Following weeks of intense negotiations, local police officials and Ferguson protesters have agreed to a dozen policies for how any future protests will be policed — but have yet to reach consensus over whether tear gas and riot gear will be used or whether the protesters will get advance notice of when the grand jury will announce its decision regarding Ferguson Officer Darren Wilson.
The negotiations have centered on 19 “Rules of Engagement” proposed by a coalition of 50 community and civil rights groups in an effort to avoid the violent clashes that brought worldwide attention to Ferguson after the shooting of a black teenager in August.
The list is largely a docket of best police practices, such as “the first priority shall be preservation of human life” and “excessive force and other forms of police misconduct will not be tolerated.” In general, protesters have agreed to peaceful demonstrations if police don’t interfere, while police have agreed to respect demonstrators’ right to assemble as long as there is no violence.

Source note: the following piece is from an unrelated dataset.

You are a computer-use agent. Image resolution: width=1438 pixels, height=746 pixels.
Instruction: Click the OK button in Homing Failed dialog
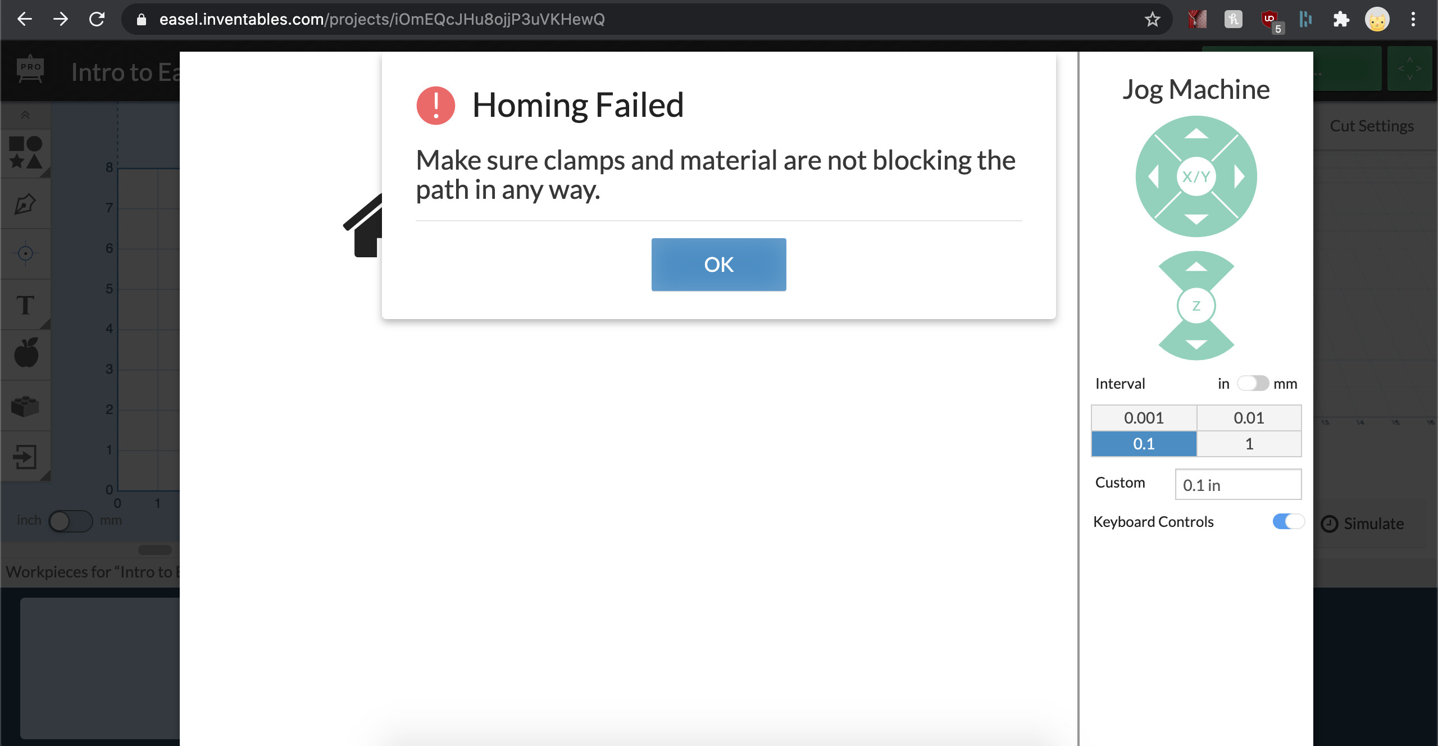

Negotiations on Tuesday continued to stall, however, over seven of the proposals, including the coalition’s request to give protesters 48 hours’ notice prior to the grand jury announcement.
The three police departments — called the “unified command” for police response to protests — have also not agreed to the coalition’s request that police be dressed in minimal gear and that tear gas, tactical vehicles and rubber bullets not be used, a coalition leader said.